(Directions)
a) Answer these questions from the blog post about the Amazon Web Services outage:
(i) How does the writer's malpractice insurance carrier describe keeping a paper backup?
(ii) When the outage struck, which two things in the practice became inaccessible?
(iii) For how long did the writer's computer sit "like a gigantic paperweight"?
b) Resume the blog post about the Amazon Web Services outage, picking up after its final line.

Can Amazon Actually Kill People by Steven Mussey MD?

The internet has become life or death to millions. This is not an exaggeration.  Our representatives in the United States Government, paid by Electronic Medical Records (EMR) software companies, mandated doctors participate in this scheme of records management. Doctors must use software, integrally linked into the internet, to provide daily care. (We still can’t share information with each other… but that’s for another rant…..)  Otherwise, Medicare will cut the pay of any doctor who chooses to stay with paper.

What if you are distrustful and want to keep a paper backup in case the EMR dies?  NO! Even my malpractice insurance carrier calls such a backup perilous and confusing.  Such duplication violates “best practices.” Use the safety tools in your computer system! “Trust us! We got your back! Paper is unreliable and gets lost!”

Yet, we do it anyway. Why?

Because the internet is a mess! Computers suddenly act strange. Ransomware predators lurk in the shadows. Sites go down without warning.  “Put your trust in the cloud! It’s the only safe way! Computer prescribing and records will keep patients safer than ever before! Don’t live in the dangerous past!”

Well, yesterday, Amazon Web Services had a huge outage. This was not simply an outage that temporarily slowed your Amazon Prime web browsing.  Companies relied on Amazon Web Services for their day to day function. Unfortunately, one of these companies was our EMR provider.  This means, at mid-day, we were dead in the water. Our schedule and all of our patient notes were inaccessible.  No medical records equals no medical care. Period. End of story. Game over!

You can’t see patients. You can’t even answer the phone! You have no idea who is walking in the door for their scheduled visit.  You might as well close the office and turn off the phones.

But we had our paper backup. This was the same paper backup we maintained despite our malpractice carrier’s warnings that we were tempting epic disasters.

So, yesterday, with my computer sitting like a gigantic paperweight for a couple of hours, I grabbed a pen and a new device called…. “paper”… and went to work.

Nobody died. Nobody got hurt.

We survived.

Amazon failed us. Our EMR failed us. Our trusty pen and paper backup charts saved us.


  9 comments for “Can Amazon Actually Kill People by Steven Mussey MD?

  1. Kathy
    March 10, 2017 at 10:26 am


    There, I’ve done my part!

    • Kurt
      March 13, 2017 at 8:52 am

      A little known fact is now a medication error can be propagated by a simple mouse click.
      In the past, at least the brain had to be engaged before moving the pen on the paper!
      (Or when dictating from the crib notes!)

      Pharmacists used to catch errors when nurses called to renew medications and would point
      out changes made by other physicians. Now, push a button and the wrong meds can be renewed.

(Supplied information)
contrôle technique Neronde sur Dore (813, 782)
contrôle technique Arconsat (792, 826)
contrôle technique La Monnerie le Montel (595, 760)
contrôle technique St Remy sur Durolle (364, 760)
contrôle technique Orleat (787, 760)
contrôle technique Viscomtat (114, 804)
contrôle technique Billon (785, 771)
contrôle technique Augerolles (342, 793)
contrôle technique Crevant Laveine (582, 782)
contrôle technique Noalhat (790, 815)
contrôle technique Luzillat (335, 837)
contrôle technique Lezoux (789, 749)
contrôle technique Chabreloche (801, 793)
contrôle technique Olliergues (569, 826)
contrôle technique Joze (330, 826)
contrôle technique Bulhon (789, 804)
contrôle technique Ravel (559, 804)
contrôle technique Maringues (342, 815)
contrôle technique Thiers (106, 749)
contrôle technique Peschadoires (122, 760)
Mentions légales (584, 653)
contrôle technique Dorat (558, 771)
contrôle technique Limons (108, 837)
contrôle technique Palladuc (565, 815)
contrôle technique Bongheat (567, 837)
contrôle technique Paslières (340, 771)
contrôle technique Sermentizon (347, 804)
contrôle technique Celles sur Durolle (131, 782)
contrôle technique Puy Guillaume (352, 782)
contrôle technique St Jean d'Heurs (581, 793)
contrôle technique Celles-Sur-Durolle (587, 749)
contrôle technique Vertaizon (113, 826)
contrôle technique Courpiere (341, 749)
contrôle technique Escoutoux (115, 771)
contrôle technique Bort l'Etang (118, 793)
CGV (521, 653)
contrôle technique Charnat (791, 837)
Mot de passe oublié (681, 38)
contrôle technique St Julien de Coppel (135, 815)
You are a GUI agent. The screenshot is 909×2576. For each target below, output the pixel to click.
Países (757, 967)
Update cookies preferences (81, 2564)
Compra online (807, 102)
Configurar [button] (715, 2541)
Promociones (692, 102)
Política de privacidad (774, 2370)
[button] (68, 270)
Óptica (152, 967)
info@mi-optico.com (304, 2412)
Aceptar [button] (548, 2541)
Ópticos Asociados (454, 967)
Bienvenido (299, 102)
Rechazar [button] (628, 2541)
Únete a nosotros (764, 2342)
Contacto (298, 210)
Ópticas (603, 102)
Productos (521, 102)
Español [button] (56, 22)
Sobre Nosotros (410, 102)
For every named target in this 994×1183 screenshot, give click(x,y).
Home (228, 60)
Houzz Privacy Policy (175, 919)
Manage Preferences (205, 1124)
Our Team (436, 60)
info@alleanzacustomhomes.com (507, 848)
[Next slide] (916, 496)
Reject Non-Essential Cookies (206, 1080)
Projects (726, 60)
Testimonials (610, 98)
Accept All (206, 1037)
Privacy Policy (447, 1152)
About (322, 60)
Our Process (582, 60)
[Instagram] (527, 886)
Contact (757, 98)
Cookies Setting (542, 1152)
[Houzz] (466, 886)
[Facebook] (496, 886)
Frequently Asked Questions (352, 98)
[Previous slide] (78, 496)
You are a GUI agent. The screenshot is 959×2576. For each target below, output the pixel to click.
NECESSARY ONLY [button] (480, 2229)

(Outputs by task)
a)
(i) Perilous and confusing.
(ii) The schedule and all of the patient notes.
(iii) For a couple of hours.

b)
      A well thought out electronic record assist should have been rigorously pursued instead of this

  2. Soccerdoc
    March 5, 2017 at 10:38 am

    To Pat’s point about note simplicity, I received a 6 page ER note on a 60 yo woman who slipped on black ice and lacerated her leg. No mention of size or location and no explanation of treatment. Fortunately, she passed the Glasgow Coma Screen, is not being abused at home, and does have an Advanced Directive.

    • Pat
      March 5, 2017 at 11:15 am

      That’s hilarious…

  3. Pat
    March 4, 2017 at 10:58 am

    It is incumbent on each business owner to decide what works best for him. If EMR’s are the best way to practice, then doctors would have gone to them en mass long ago. The very fact that they were mandated means they were not the best choice.

    This goes to the larger point: the central government has no appropriate role in the daily provision of health care, and will abuse that role into population control. This is not just political theory – it is practical reality. Primary care notes should be as simple as file cards: “Mrs. Smith – cough – smoker – RT rhonchi – bronchitis – levaquin, prednisone, f/u prn”. Something as tedious as Mrs Smith’s case does not deserve a page of data. The instinct of government is to control Mrs Smith, to control her doctor, and to use each party to control the other. Again not theory, that has already happened. There is nothing noble and nothing honorable about that relationship. Don’t even try to dress it up as “compassionate.”

    • Non Compos Mentis
      March 5, 2017 at 9:41 am

      Well said.

  4. drhockey
    March 4, 2017 at 9:20 am

    Dr. Mussey — been there, done that.

    Paper chart hack — break a window to get into my office.
    EMR hack — you can keep your bathrobe on while in your Moldova/China/Russia/etc. apartment.
    Which system seems more secure with less people “eligible” to hack into your patients’ Protected Health Information?

  5. HJR
    March 4, 2017 at 8:40 am

    Our inpatient EMR often goes down for hours at a time. When it happens, the administrators say “use downtime procedures” which means “fly by the seat of your f-ing pants”. Imagine covering 100 inpatients at night that you’ve never met, and you know nothing about. Mr. X’s BP is 210/110? OK, well what was it earlier today? Oh,… there’s nowhere to find that out because the system is down? Well,… what meds is Mr. X on? There’s nowhere to find that out either,… I see. Well what is Mr. X even doing in the hospital? Oh, that’s right. The H&P only exists in the computer too. Good thing nothing important is in the EMR. What could possibly go wrong?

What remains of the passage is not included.